Denn 1978 hatten die Bayern noch lange nicht den exklusiven Status eines Liga-Dominators und Abo-Meisters inne. Umso unerklärlicher war die Chancenlosigkeit bei in Gala-Form auftrumpfenden Borussen, die sich in einen Rausch spielten. «Die haben ja sensationell gespielt», gestand Bayerns fassungsloser Sportvorstand Hasan Salihamidzic, nachdem die Gladbacher einen der emotionalsten Momente der jüngeren Club-Geschichte zelebriert hatten.
«Ein perfekter Abend für alle Borussen», frohlockte der an allen fünf Treffern beteiligte und überragende Doppel-Torschütze Breel Embolo. Unmittelbar zuvor hatte das Team minutenlang im erstmals seit rund anderthalb Jahren wieder mit knapp 50.000 Zuschauern gefüllten Borussia-Park die Vereins-Hymme «Die Seele brennt» geschmettert. «Der Abend geht bestimmt in die Geschichte von Borussia Mönchengladbach ein», sagte Gladbachs stolzer Sportchef Max Eberl. Kapitän Lars Stindl war noch am Tag danach hin und weg. «Was ein Spiel! Was ein Abend!!!», twitterte der Routinier am Donnerstag, kurz bevor das Team von gut 100 Fans beim Training bejubelt wurde.
Gladbach überragend
Wie ein Orkan waren die in der Liga zuletzt offensiv so glücklosen Borussen über die unfassbar schwache Bayern-Abwehr hinweggefegt. Schon nach 20 Minuten lagen die Bayern 0:3 hinten – unglaublich. «Die hätten auch noch mehr Tore machen können», gestand Salihamidzic zutreffend: «Wir sind natürlich absolut schockiert.»
Erklären konnte oder wollte das Erlebte niemand so recht. Stars wie Robert Lewandowski oder Neuer wollten am Mittwoch gar nicht sprechen. Erst am Tag danach fanden sie ihre Worte zum Geschehenen wieder und äußerten sich im Netz. «Ich bin überzeugt, dass wir euch bald wieder einen Grund zum Feiern geben werden», lautete die Botschaft von Weltfußballer Lewandowski an die Bayern-Anhänger.

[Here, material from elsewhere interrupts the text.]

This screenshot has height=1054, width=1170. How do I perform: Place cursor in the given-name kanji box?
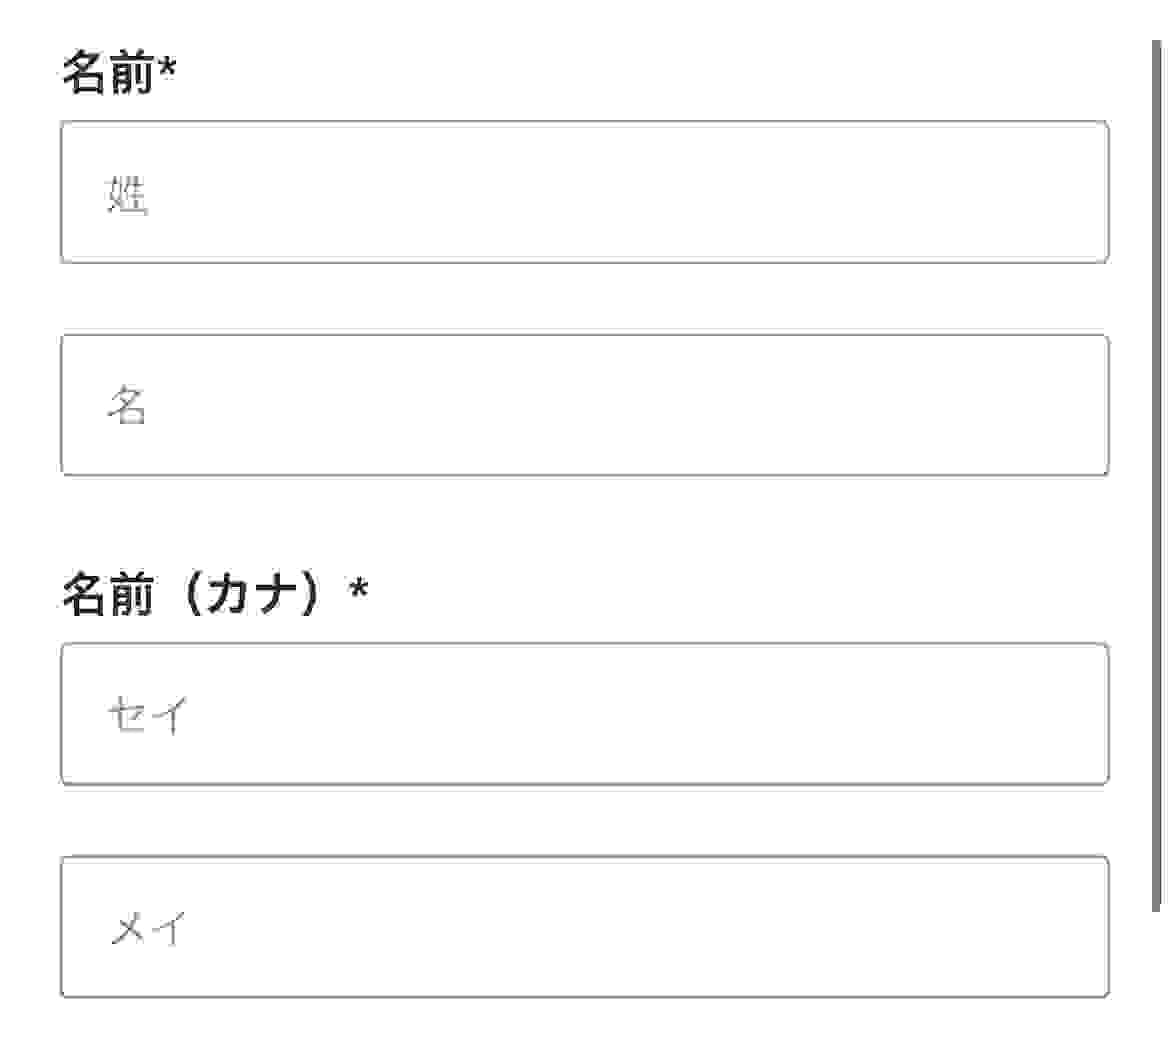tap(584, 405)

Am verhängnisvollen Mittwochabend hatte Thomas Müller als einziger Spieler die Abreibung kommentiert und klang recht kleinlaut: «Ich weiß nicht, ob ich das schon einmal erlebt habe im Trikot des FC Bayern. Wir müssen uns bei unseren Fans entschuldigen. Das ist natürlich eine Schmach für uns.»
Upamecano schwach
Auch für den nur bedingt beteiligten Nagelsmann. Anders als Trainer wie Felix Magath, Louis van Gaal oder Niko Kovac, die sogleich in ihrem ersten Jahr als Bayern-Coach das Double aus Meisterschaft und Pokal errungen, ist dies dem hochgelobten 34-Jährigen nun nicht mehr möglich. Dass es etwas mit dem Fehlen ihres Cheftrainers zu tun hatte, wiesen die Verantwortlichen indes von sich. «Natürlich wollen wir, dass der Trainer da ist. Ich glaube aber, dass das heute wenig mit Dino zu tun hatte. Es ist alles schief gelaufen, was schief laufen konnte», sagte Salihamidzic und erinnerte daran, dass die Bayern zuletzt auch ohne Nagelsmann bisweilen Fußball gezaubert hatten.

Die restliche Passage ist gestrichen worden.